| Your objective |
Would you return, word for word, the lines of the data below from the line with "Task: Click the XAUUSD symbol search field" through the line with "Viewport: 1529px width, 784px height.", and no others?

| Information given |

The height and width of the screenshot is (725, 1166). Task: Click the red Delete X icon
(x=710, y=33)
...
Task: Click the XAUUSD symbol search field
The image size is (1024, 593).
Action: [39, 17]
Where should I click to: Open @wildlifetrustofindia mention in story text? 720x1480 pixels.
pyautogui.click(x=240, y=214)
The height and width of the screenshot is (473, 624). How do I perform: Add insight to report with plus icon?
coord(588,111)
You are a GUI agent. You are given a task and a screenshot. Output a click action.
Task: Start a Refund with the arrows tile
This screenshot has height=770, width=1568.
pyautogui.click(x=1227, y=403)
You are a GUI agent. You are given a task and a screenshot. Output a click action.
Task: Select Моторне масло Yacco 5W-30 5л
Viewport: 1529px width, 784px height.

| Exercise output |
Task: Click the XAUUSD symbol search field
The image size is (1024, 593).
Action: [39, 17]
Where should I click to: Open @wildlifetrustofindia mention in story text? 720x1480 pixels.
pyautogui.click(x=240, y=214)
The height and width of the screenshot is (473, 624). How do I perform: Add insight to report with plus icon?
coord(588,111)
You are a GUI agent. You are given a task and a screenshot. Output a click action.
Task: Start a Refund with the arrows tile
This screenshot has height=770, width=1568.
pyautogui.click(x=1227, y=403)
You are a GUI agent. You are given a task and a screenshot. Output a click action.
Task: Select Моторне масло Yacco 5W-30 5л
Viewport: 1529px width, 784px height.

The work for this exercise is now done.